Rick Germanson (born May 29, 1972) is an American jazz pianist from Milwaukee, Wisconsin.

Career
Germanson started playing piano at a young age. After winning the grand prize at the American Pianists Association's Jazz Piano Competition in 1996, Germanson left Milwaukee for New York City.

Since 2001, Germanson has been a member of the Cannonball Legacy Band headed by Louis Hayes, who was a drummer for Cannonball Adderley.
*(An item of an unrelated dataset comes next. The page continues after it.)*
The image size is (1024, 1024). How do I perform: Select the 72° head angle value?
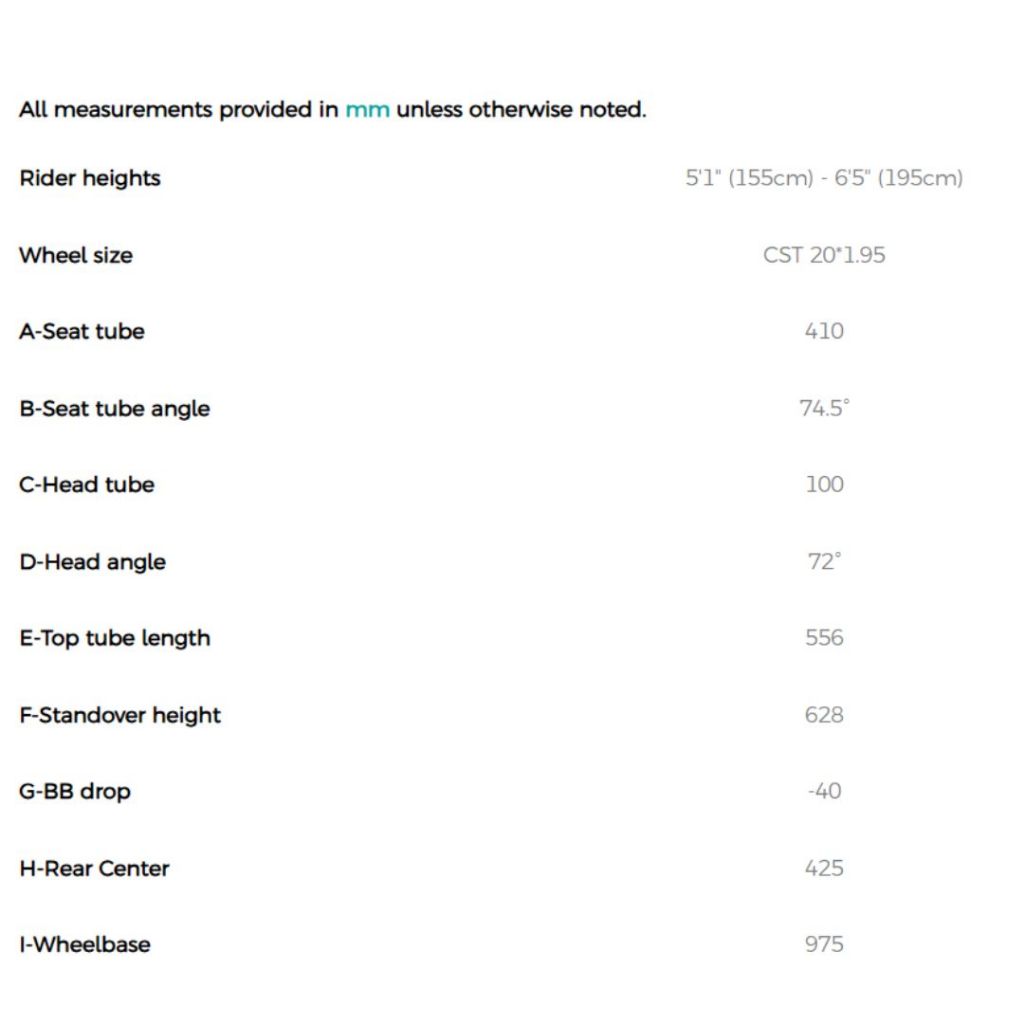pyautogui.click(x=824, y=562)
He has toured with Pat Martino's tribute to Wes Montgomery.

He has worked with Elvin Jones Regina Carter, Tom Harrell, Slide Hampton, Frank Morgan, Eric Alexander, Frank Lacy, Marlena Shaw, Donald Harrison, Brian Lynch, Jim Rotondi, Charles McPherson, Charles Davis, Craig Handy, Cecil Payne,   George Gee, Gerald Hayes, Joe Magnarelli, Ian Hendrickson-Smith, and Gerald L. Cannon.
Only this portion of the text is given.